Something near to it.
I think it's a two-edged sword in that it's supporting the design process, it's appreciating
young British talent,
but it's also bringing to the forefront
how you can gain those pieces for a low price.
So all of those things made it really good on a long-term basis.
The flickering animations in this video of Kate Moss and Primal Scream
are the work of fashion designer Julie Verhoevan.
First and foremost, she's an artist who loves to draw,
what she draws, and for whatever reason comes second.
A lot of her filigree, yet curiously savage work is loosely called fashion illustration.
The process she follows to design a collection starts with research,
developing a general theme, looking at pictures and seeing what takes her fancy.
This phase could take...
I'll probably do about three to four
intensive days of purely photocopying,
and then I'll start the collection
and then I'll just sort of revert back to it later on
in the season when I need to revise my thoughts.
I'm just looking at random to start with, I don't know quite what I was looking for,
then I found the good luck charms, which I really like,
so I just went in that direction,
and then the sinister undertones are just something I can't get away from.
There's a sort of mood to the collection...
so let's lift up your skirt and fly,
which feels very optimistic but with this sort of sinister undertone.
It's all based on good luck charms and omens and the supernatural.
After weeks of accumulating a mass of visual stimuli, she puts all her ideas together as drawings.
She barely takes the pen off the page because, she says,
she doesn't want to break the line of her thought.
It's a good example of how I begin to start sketching.
I'll begin with a seductive face that is on the face of it quite a pretty...
And as I work down the body I tend to react to that character
and give it a little bit of a twist in some way or another.
I tend to alternate between pen and pencil, and crayon,
just in the hope that I make another mark that might provoke
another reaction and suggest another fabric or applique
or some special treatment.
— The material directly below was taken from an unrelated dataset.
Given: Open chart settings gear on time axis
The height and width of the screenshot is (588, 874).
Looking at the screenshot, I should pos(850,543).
So it's a purposeful thing
that I just hope again for a happy accident.
So this is the dress that I'd like you to work on and it's going to be in this Pandora print.
-And it's basically coming from
-the four-leaf clover idea.
Very randomly placed, and, um...
-to feel as unstructured as possible.
And kind of 1920s flapper-type feeling,
sort of Peter Pan in panto.
Working from Julie's sketches, he comes up with a basic paper pattern.
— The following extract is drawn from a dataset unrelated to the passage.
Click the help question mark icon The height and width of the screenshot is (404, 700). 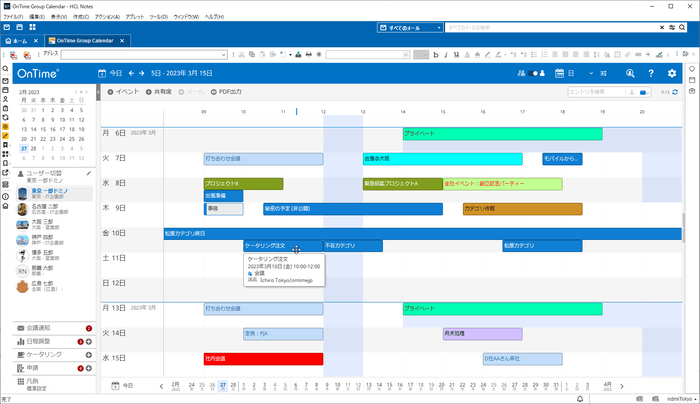click(651, 73)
Then he cuts a dress from a simple fabric,
which they fit on a mannequin.
He'd drawing too, but with a pair of scissors as well as a pen.
With constant reference back to the original designs, the dress gradually takes shape.
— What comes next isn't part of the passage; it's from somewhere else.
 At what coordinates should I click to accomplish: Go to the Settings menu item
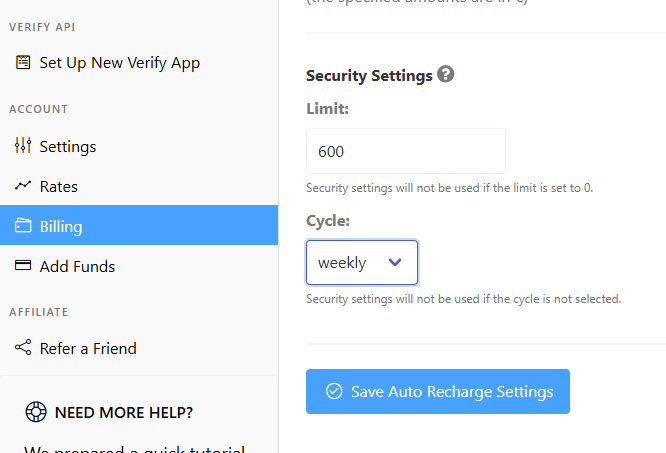(139, 146)
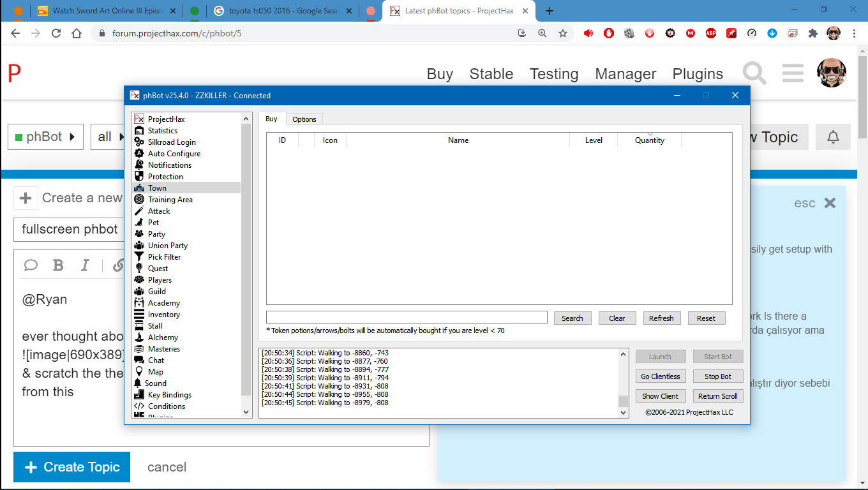Open the forum hamburger menu
Viewport: 868px width, 490px height.
tap(792, 73)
At this point, a model, Katya, arrives
and Julie can see how the dress hangs and moves for real.
For me, looking at her final catwalk show
is seeing Julie's drawings walk, live and breathe.
Her drawing, with its swirls and colours, really is at the heart of what she does.
Fashion designers like her are the exception to the new 21st-century design tradition
in not using a computer at any stage of the process,
and although that's proof that computers aren't essential
to successful modern design, they're the biggest difference between the Renaissance and today.
Type is saying things to us all the time.
Typefaces express a mood, an atmosphere.
They give words a certain colouring.
Everywhere you look, you see typefaces,
but one you see more than any other is Helvetica. There it is
and it seems to come from nowhere. It seems like air,
it seems like gravity.
Graphic design is the communication framework
through which these messages about what the world is now
and what we should aspire to, it's the way they reach us.
The designer has an enormous responsibility.
Those are the people putting their wires into our heads.
It's always changing, time is changing.
The appreciation of typefaces is changing very much.
Why you grab a certain typeface for a certain job
has a different meaning
than we grabbed a typeface in the '50s for a certain job.
It's... You are always a child of your time,
and you cannot step out of that.
What we have is a climate now
in which the very idea of visual communication and graphic design,
if we still want to call it that, is accepted by many more people.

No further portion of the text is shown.